"There are many lessons to be learned from the events of last year."
A parliamentary committee is also carrying out an inquiry into football governance and the government are keeping a close eye on the situation to ensure the FA is "fit for purpose".
The former Manchester City chairman added: "Outside the football family we must increase the effectiveness of our relationships whether it be with other sporting bodies, the government and broader stakeholders.
"Clearly recent developments and the forthcoming select committee hearings make this even more relevant."
Although former FA and Arsenal vice-chairman David Dein had been the initial favourite to secure the post, Bernstein was recommended to the FA board by a nominations committee led by Bolton chairman Phil Gartside.

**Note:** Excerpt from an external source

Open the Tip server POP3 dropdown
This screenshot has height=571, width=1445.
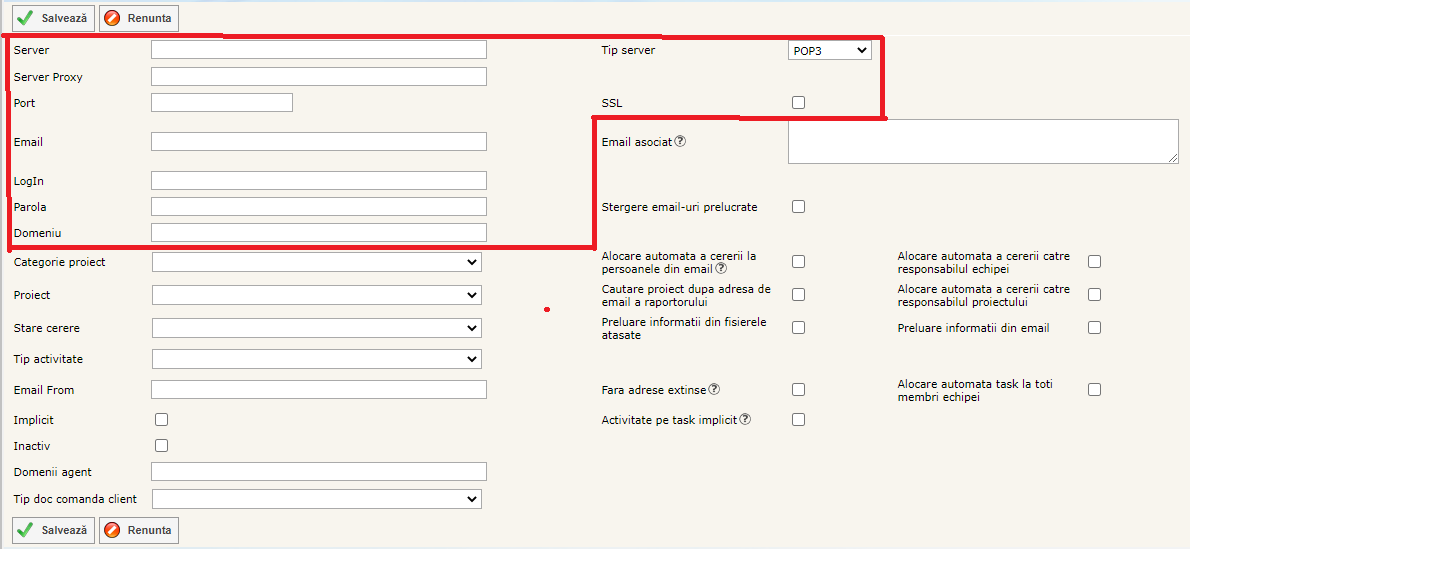829,50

He replaces Lord Triesman, who was
forced to resign last May
after he suggested there was collusion between Spain and Russia over their 2018 World Cup bids.

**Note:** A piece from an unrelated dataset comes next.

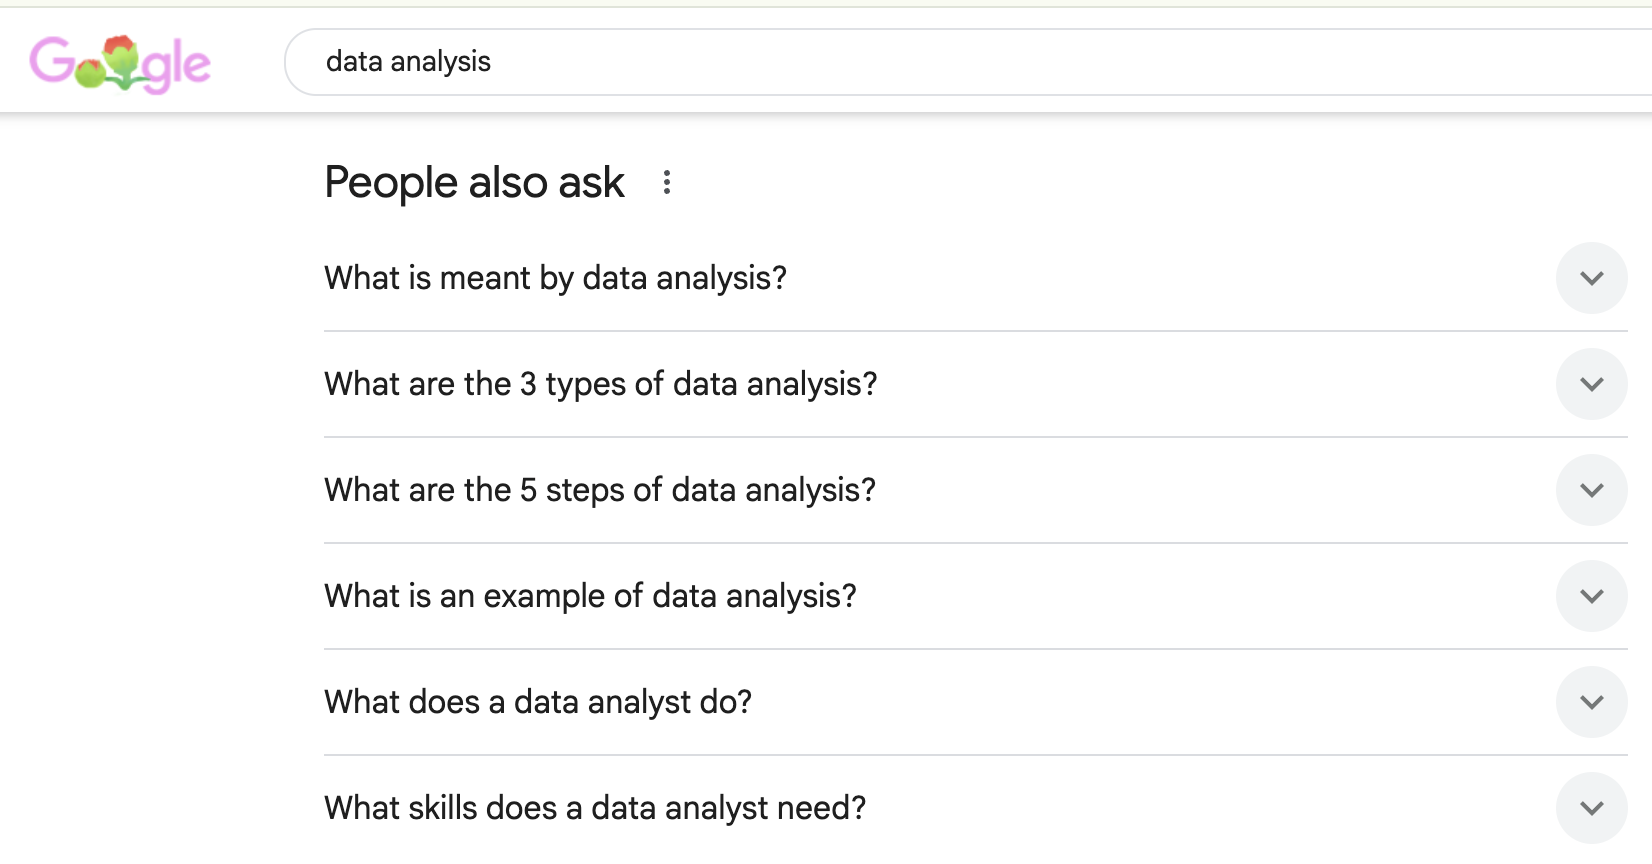
Task: Open the three-dot menu beside People also ask
Action: point(667,182)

Tottenham manager Harry Redknapp is the bookmakers' favourite to succeed Capello, although the Italian's assistant and England Under-21 boss Stuart Pearce, former Aston Villa manager Martin O'Neill and ex-Blackburn boss Sam Allardyce are all contenders.
"Over the past few weeks I have been doing a lot of listening," Bernstein continued.
"I have met many people representing all areas of football in this country to hear their thoughts and ideas on the current issues facing the game. Their input has been invaluable.
"It has confirmed my view that the FA is an outstanding organisation with talented, committed people doing a huge amount of great work of which we should be justifiably proud.
"Understandably, much of this work receives little publicity due to the focus on higher profile issues. That was particularly true in 2010.
"By bringing stability to the top of our organisation, I hope to create an environment within which all the positive work that we do is better understood and appreciated."
During Bernstein's nine years at Manchester City, five of which were spent as chairman, the club returned to the Premier League.
He resigned in 2003 after a boardroom battle with then-manager Kevin Keegan over strategy and the signing of striker Robbie Fowler.
Since then, Bernstein, who is a chartered accountant, has been a director of Wembley Stadium and has been chairman since 2008.